[The problem]: Give back all the data exactly as it was written.

[Data to process]:
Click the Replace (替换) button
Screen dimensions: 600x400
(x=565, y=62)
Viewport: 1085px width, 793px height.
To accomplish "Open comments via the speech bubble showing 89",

[Exercise result]:
Click the Replace (替换) button
Screen dimensions: 600x400
(x=565, y=62)
Viewport: 1085px width, 793px height.
To accomplish "Open comments via the speech bubble showing 89",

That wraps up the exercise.